Farhang B., Ghaebi H., JAVANI N.

Journal of Cleaner Production, vol.417, 2023 (SCI-Expanded) identifier

  • Publication Type: Article / Article
  • Volume: 417
  • Publication Date: 2023
  • Doi Number: 10.1016/j.jclepro.2023.137907
  • Journal Name: Journal of Cleaner Production
  • Journal Indexes: Science Citation Index Expanded (SCI-EXPANDED), Scopus, Academic Search Premier, PASCAL, Aerospace Database, Business Source Elite, Business Source Premier, CAB Abstracts, Chimica, Communication Abstracts, Compendex, INSPEC, Metadex, Pollution Abstracts, Public Affairs Index, Veterinary Science Database, Civil Engineering Abstracts
  • Keywords: Ammonia, Biogas, Exergy analysis, Hydrogen, Poly-generation
  • Yıldız Technical University Affiliated: Yes


In the current study, a new poly-generation energy system run by biogas steam reforming is proposed and assessed.
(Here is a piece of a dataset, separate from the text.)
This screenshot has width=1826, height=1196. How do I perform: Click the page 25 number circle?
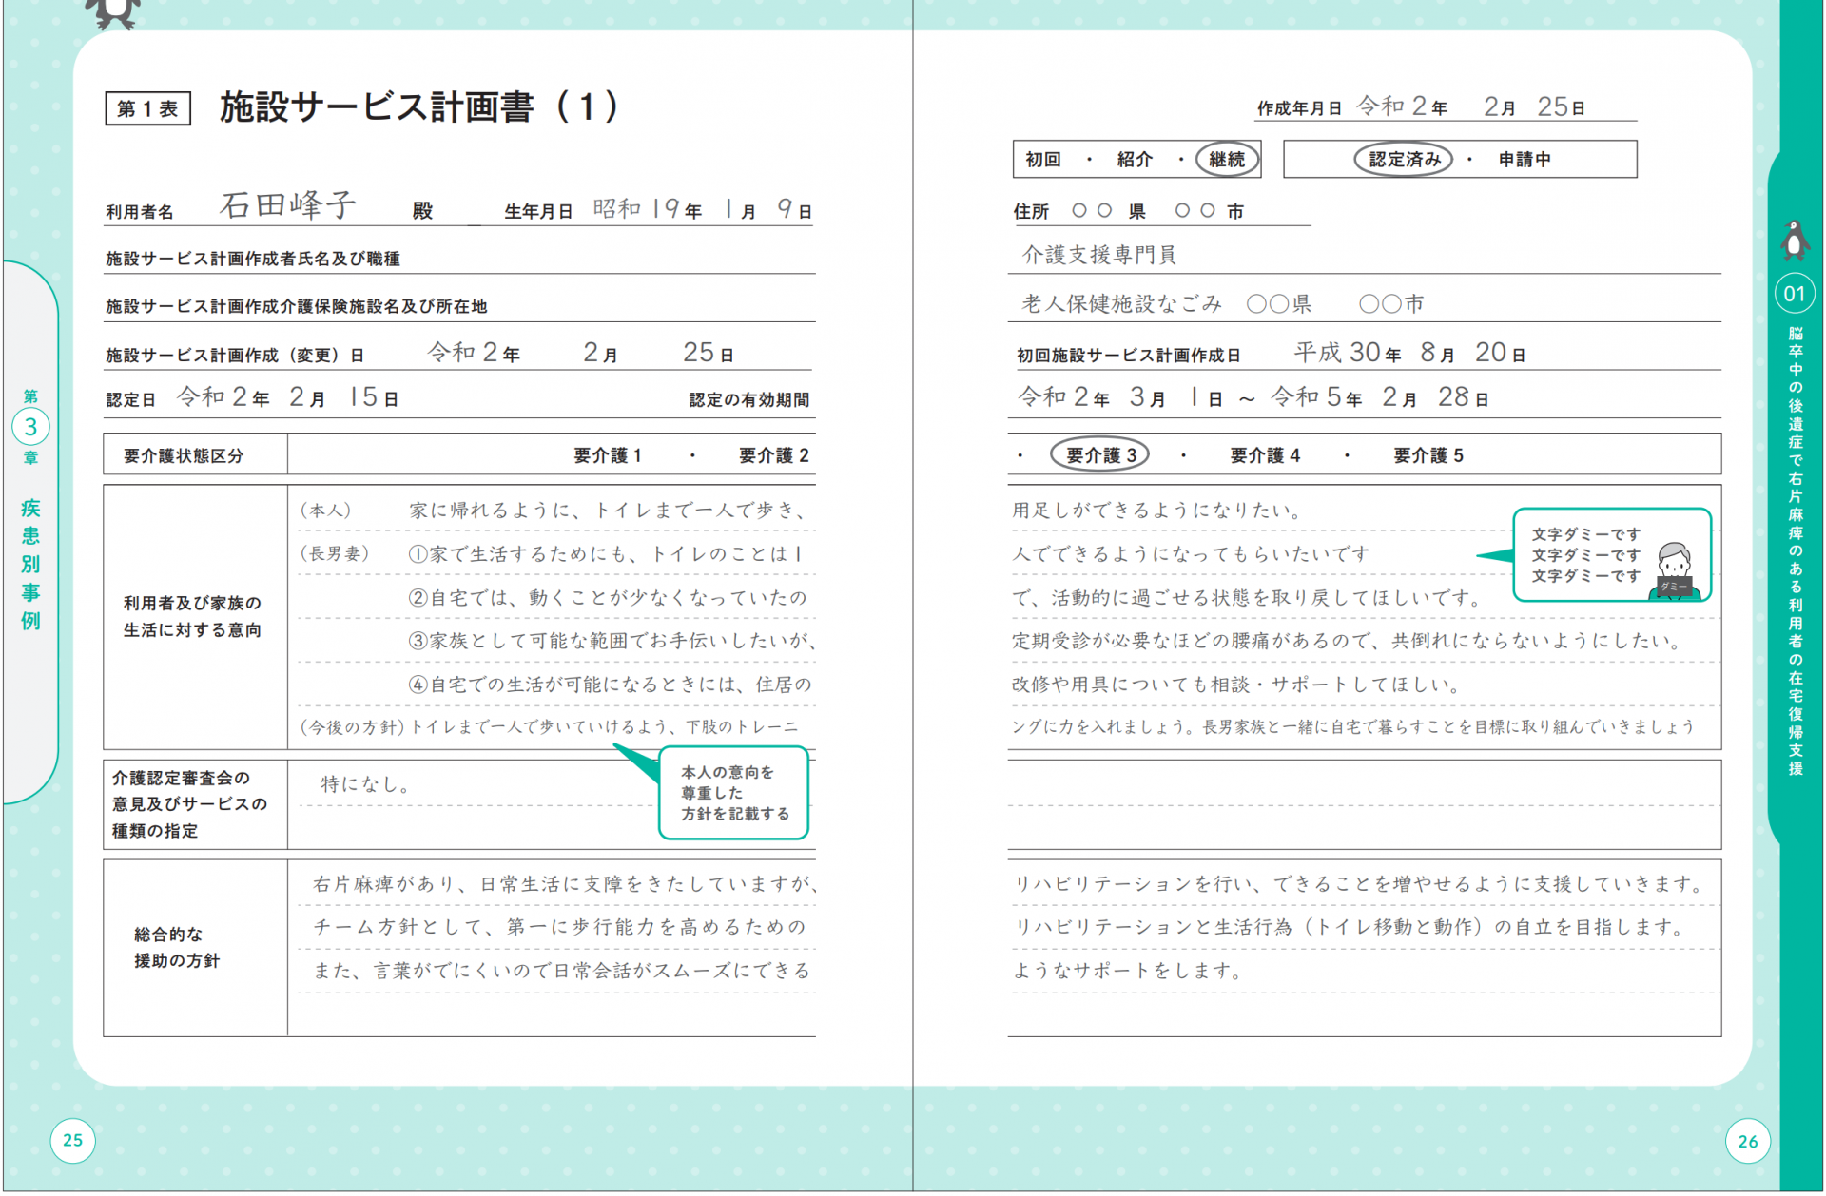72,1140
To dissect the techno-economic feasibility of the offered system, energy, exergy, and sum unit cost of the products (SUCP) are considered as robust indicators for the system appraisal. Also, to acquire enhanced thermodynamic efficiencies, the system has benefited from the careful design of the biogas steam reforming unit, modified Rankine cycle, ammonia synthesis unit, hydrogen generation equipment as well as reverse osmosis unit. It is uncovered that the prepared poly-generation system is qualified to provide 687.4 kW of power, 0.9662 kg/s of freshwater, 0.15 kg/s of hydrogen, and 1.149 kg/s of ammonia. Besides, the energy and exergy efficiencies of the system have been calculated at about 18.9% and 16.9%, respectively with a total exergy destruction rate of 51020.78 kW. Also, following the results of the thermodynamic appraisals, the biogas steam reforming reactor and ammonia synthesis reactor have the highest contributions to inefficiencies happening in the system. Furthermore, from a sweeping sensitivity investigation, the optimum performance of the system appears in a biogas steam reforming reaction temperature of 1050K. Also, the SUCP decreases by about 21 $/GJ by increasing the Biogas Steam Reforming reactor pressure.